Eduardo Estíbariz

Personal information
- Full name: Eduardo Estíbariz Ruiz de Eguilaz
- Date of birth: 27 May 1966 (age 59)
- Place of birth: Vitoria, Spain
- Height: 1.79 m (5 ft 10 in)
- Position(s): Right-back

Youth career
- Aurrerá

Senior career*
- Years: Team / Apps / (Gls)
- 1985–1987: Alavés / 50 / (10)
- 1987–1989: Sestao / 35 / (2)
- 1989–1997: Athletic Bilbao / 125 / (2)
- 1997–2000: Rayo Vallecano / 84 / (3)
- 2000–2001: Aurrerá / 25 / (3)
- Total:  / 319 / (20)

International career
- 1990: Basque Country / 1 / (0)

= Eduardo Estíbariz =

Spanish footballer and trainer

Eduardo Estíbariz Ruiz de Eguilaz (born 27 May 1966) is a Spanish former footballer who played as a right-back.

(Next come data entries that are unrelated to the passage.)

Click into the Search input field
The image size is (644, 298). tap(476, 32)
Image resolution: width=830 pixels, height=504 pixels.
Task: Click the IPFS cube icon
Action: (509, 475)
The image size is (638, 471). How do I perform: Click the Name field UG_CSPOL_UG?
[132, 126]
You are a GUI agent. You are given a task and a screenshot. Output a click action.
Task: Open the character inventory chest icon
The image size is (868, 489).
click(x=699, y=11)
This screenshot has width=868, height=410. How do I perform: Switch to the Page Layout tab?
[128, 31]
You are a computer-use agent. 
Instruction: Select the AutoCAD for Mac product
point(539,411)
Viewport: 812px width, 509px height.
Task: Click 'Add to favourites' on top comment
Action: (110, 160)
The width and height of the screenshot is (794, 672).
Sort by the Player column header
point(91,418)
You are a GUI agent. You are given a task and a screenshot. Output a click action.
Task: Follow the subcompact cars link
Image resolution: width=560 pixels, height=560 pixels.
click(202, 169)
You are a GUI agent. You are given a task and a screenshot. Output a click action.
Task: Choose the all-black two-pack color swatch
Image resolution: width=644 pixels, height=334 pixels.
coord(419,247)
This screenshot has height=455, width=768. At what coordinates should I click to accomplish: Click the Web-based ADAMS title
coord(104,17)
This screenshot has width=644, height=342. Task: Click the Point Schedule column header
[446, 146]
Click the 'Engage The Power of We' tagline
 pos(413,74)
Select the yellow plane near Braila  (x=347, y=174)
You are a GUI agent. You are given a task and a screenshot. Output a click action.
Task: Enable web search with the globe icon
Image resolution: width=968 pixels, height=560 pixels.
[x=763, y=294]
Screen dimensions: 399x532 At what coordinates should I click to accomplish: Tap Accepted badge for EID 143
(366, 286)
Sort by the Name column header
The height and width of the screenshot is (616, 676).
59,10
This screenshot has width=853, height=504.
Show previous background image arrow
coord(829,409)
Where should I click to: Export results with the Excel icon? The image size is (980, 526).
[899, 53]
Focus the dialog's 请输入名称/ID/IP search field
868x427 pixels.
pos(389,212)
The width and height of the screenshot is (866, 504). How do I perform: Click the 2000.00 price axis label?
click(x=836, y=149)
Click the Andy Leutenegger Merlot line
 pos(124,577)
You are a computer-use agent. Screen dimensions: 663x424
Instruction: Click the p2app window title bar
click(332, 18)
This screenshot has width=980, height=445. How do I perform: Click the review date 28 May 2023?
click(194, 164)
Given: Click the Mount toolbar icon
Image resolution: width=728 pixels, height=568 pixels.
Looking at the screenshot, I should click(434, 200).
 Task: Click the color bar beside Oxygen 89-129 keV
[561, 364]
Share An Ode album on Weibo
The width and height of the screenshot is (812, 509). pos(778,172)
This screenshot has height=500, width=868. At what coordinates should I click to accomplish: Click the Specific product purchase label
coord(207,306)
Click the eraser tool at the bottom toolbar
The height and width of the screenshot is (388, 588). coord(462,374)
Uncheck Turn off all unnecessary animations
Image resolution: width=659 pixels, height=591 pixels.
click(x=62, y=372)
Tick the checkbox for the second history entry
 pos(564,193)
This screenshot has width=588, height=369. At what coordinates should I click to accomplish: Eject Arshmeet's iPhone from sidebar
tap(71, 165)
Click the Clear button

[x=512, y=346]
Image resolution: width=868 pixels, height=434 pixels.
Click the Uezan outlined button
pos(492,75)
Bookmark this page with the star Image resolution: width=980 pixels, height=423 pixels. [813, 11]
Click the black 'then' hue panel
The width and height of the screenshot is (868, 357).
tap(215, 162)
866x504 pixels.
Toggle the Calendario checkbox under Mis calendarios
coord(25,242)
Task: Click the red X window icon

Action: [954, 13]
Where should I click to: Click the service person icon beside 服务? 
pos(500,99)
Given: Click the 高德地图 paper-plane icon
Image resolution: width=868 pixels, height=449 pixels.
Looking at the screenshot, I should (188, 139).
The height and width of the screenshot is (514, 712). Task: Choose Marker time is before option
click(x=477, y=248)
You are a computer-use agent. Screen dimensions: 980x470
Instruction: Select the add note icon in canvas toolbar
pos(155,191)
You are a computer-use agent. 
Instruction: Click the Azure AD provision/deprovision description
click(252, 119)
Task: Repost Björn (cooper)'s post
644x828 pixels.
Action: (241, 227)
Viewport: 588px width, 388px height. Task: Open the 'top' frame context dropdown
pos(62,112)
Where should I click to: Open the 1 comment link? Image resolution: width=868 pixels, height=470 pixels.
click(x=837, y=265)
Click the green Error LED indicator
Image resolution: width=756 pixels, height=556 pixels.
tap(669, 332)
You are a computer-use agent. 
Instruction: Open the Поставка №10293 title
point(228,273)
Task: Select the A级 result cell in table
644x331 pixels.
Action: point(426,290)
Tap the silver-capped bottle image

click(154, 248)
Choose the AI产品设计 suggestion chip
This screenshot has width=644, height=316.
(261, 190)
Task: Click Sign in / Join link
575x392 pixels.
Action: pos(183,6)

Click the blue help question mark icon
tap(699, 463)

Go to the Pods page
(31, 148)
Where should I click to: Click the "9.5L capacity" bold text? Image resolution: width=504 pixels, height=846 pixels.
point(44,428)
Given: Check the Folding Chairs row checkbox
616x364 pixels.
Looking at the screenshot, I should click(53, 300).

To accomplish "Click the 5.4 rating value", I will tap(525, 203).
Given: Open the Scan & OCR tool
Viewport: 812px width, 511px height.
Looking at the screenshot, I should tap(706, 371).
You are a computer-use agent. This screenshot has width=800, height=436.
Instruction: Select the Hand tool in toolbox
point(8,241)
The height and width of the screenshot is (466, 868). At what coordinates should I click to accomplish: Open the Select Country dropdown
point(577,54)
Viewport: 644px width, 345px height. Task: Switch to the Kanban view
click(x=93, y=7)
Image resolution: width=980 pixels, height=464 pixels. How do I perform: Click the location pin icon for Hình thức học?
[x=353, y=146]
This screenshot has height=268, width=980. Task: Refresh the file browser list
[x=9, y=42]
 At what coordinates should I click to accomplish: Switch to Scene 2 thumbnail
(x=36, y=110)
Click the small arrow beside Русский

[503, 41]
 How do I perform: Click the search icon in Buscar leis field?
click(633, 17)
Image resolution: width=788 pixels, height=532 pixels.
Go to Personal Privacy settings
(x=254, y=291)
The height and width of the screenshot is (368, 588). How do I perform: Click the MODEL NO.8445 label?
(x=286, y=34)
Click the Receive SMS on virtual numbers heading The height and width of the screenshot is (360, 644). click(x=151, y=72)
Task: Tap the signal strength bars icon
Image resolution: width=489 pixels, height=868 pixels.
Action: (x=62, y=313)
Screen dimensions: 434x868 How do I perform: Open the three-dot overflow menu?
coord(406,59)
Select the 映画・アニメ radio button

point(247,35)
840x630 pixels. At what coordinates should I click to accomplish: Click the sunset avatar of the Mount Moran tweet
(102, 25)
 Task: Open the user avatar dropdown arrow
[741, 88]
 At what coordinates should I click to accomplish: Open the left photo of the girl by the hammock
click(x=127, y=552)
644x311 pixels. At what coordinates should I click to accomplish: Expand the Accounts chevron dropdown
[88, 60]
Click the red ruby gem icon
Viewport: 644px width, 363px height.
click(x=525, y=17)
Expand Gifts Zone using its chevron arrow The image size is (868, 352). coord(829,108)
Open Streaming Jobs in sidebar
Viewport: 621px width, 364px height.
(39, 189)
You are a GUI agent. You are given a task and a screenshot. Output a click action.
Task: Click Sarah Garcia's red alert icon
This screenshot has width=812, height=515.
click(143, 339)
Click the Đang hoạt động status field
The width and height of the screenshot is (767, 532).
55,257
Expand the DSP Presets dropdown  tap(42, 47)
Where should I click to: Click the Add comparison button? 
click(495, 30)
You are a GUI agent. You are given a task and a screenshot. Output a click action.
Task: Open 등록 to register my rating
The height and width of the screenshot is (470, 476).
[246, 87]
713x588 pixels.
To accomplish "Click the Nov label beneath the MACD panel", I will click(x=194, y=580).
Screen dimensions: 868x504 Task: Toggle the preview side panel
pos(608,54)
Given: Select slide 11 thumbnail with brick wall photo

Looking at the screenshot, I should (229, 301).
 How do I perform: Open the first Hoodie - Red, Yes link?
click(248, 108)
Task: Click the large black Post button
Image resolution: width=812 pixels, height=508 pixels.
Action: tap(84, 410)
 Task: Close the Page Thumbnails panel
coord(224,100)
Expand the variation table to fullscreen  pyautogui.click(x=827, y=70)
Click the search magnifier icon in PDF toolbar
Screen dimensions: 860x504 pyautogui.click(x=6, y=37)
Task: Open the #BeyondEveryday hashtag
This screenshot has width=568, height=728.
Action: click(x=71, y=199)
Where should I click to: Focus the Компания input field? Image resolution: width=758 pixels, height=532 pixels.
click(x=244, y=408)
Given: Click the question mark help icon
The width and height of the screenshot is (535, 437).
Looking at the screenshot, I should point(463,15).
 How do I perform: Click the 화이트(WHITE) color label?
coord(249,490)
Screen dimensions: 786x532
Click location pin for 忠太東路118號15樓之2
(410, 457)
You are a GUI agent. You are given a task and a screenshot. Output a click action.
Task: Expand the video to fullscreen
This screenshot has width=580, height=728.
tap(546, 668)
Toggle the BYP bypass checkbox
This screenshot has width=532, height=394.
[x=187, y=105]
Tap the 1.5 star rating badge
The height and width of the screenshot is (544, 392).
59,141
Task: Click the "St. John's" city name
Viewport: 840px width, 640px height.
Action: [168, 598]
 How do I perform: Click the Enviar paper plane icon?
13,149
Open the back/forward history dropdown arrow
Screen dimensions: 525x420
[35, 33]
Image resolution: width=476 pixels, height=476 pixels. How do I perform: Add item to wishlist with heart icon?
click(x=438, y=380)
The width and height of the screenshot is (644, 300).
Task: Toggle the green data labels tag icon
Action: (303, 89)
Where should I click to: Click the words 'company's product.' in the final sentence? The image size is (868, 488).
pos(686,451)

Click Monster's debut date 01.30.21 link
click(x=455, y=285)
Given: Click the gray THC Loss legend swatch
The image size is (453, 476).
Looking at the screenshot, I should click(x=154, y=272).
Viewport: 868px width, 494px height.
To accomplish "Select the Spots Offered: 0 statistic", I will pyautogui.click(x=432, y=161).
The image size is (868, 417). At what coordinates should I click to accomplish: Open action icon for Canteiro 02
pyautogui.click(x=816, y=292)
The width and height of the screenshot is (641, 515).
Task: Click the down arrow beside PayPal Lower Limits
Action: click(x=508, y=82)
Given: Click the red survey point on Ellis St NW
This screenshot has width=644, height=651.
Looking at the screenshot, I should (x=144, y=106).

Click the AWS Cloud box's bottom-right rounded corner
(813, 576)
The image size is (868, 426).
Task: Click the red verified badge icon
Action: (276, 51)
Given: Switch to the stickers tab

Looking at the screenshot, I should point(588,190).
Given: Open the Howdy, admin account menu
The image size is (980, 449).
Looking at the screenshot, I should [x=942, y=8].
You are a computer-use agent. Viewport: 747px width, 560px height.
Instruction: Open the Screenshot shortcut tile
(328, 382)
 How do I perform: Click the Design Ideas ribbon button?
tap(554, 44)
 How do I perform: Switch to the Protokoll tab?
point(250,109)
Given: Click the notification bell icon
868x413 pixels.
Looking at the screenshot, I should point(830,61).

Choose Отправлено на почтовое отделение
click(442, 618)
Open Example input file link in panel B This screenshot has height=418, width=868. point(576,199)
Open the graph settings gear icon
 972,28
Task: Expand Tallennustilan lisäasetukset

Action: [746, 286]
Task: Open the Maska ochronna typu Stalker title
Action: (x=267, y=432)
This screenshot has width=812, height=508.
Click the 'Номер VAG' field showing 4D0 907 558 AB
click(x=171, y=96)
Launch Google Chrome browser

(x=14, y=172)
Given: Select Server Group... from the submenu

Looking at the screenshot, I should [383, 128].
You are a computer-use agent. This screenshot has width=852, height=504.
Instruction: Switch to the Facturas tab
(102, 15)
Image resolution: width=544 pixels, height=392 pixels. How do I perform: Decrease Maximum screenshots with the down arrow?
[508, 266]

He made 283 professional appearances over the course of 13 seasons, mainly for Athletic Bilbao where he totalled 148 games.

==Playing career==
Born in Vitoria-Gasteiz, Álava, Estíbariz started his professional career with Deportivo Alavés (having spent his second year in the Tercera División due to the club's administrative relegation) and Sestao Sport Club (Segunda División), signing with Basque giants Athletic Bilbao in the 1989 January transfer window. Although never an undisputed first-choice during his spell at the San Mamés Stadium (his best output consisted of 21 La Liga games in two different seasons), he was regularly used.

Aged 31, Estíbariz moved to Rayo Vallecano where he played three seasons, achieving top-flight promotion in 1998–99 by appearing in 35 matches. He retired aged 35 after a sole campaign in the Segunda División B with CD Aurrerá de Vitoria, also in his native region.

==Post-retirement==
Estíbariz returned to Athletic Bilbao five years after his departure, starting out as trainer for the youth sides; until 2009, he would work in that capacity with farm team CD Basconia and the reserve squad. In June 2010, he returned to the youth academy when he was named director of methodology.

On 7 July 2022, Estíbariz left his post at Athletic Bilbao B.